• **Task**: Copy out the records word for word, from the line containing "Task: Click the 戦果 results panel header" through the end of the records, and omit the pictures.

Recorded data

++++++++

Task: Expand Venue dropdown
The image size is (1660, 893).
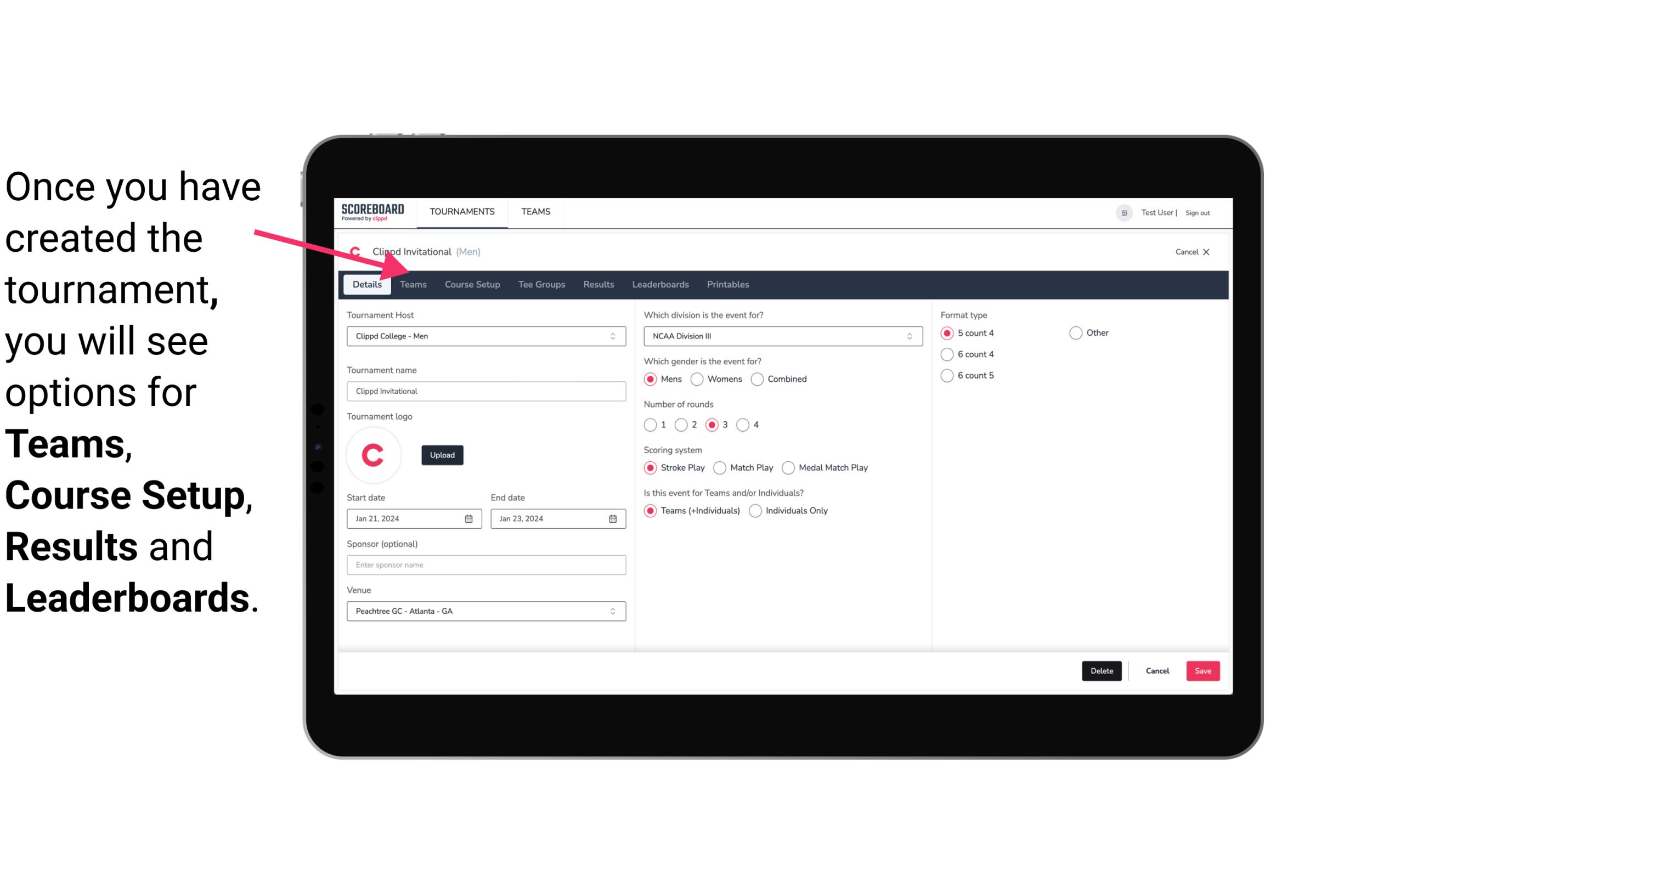Action: pos(611,611)
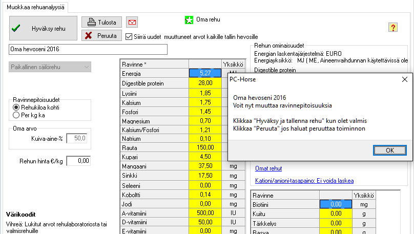Click the Rehun hinta €/kg input field
This screenshot has width=414, height=234.
click(x=78, y=161)
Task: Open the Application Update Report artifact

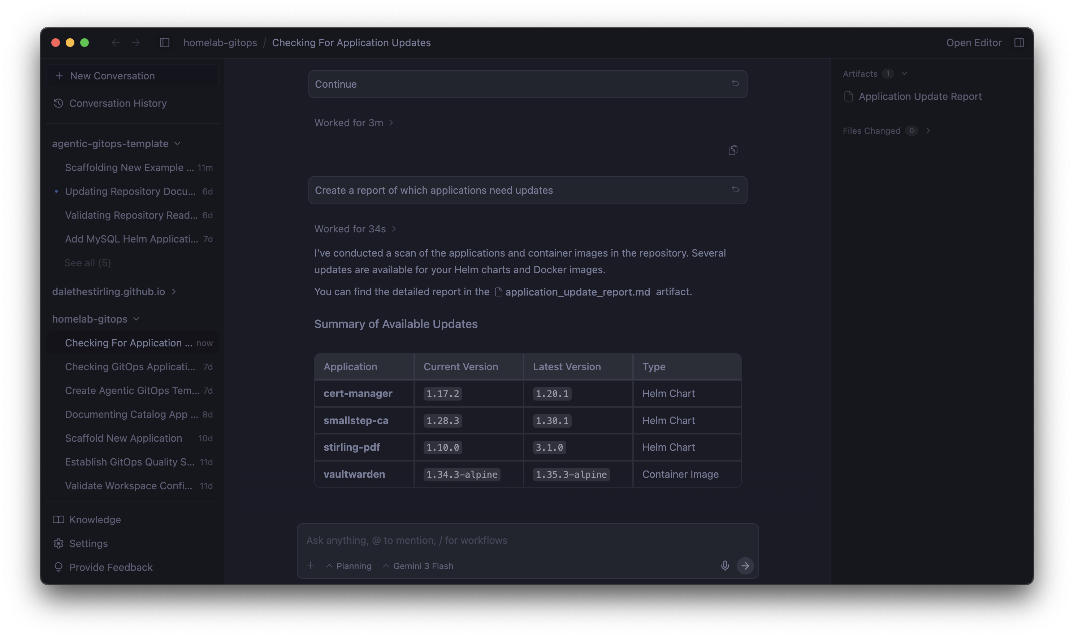Action: point(920,96)
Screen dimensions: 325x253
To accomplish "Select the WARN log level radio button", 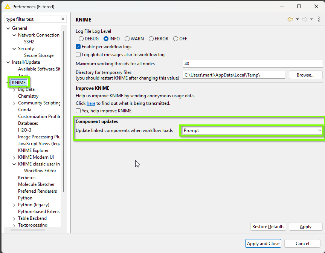I will pyautogui.click(x=127, y=39).
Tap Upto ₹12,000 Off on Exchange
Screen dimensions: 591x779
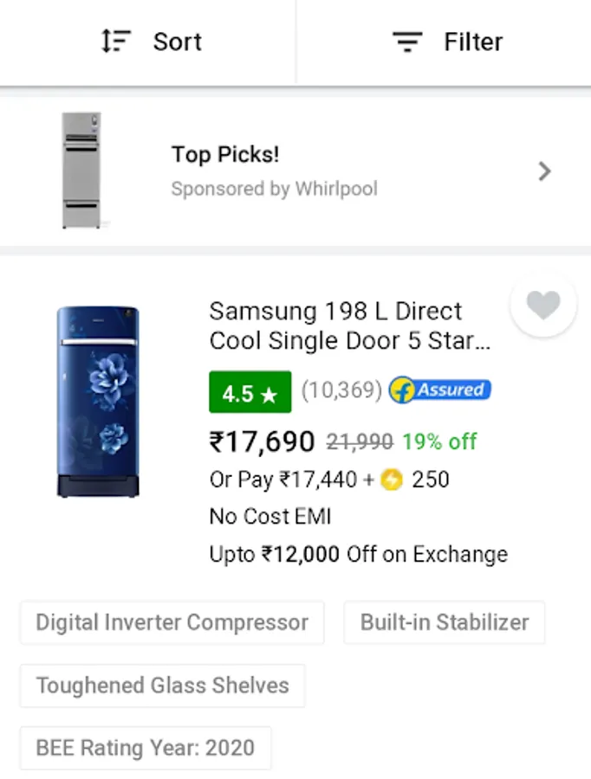tap(359, 555)
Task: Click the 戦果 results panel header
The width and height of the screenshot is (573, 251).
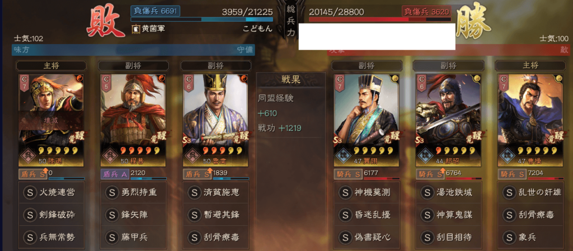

++++++++

• **Exercise response**:
Task: Click the 戦果 results panel header
The width and height of the screenshot is (573, 251).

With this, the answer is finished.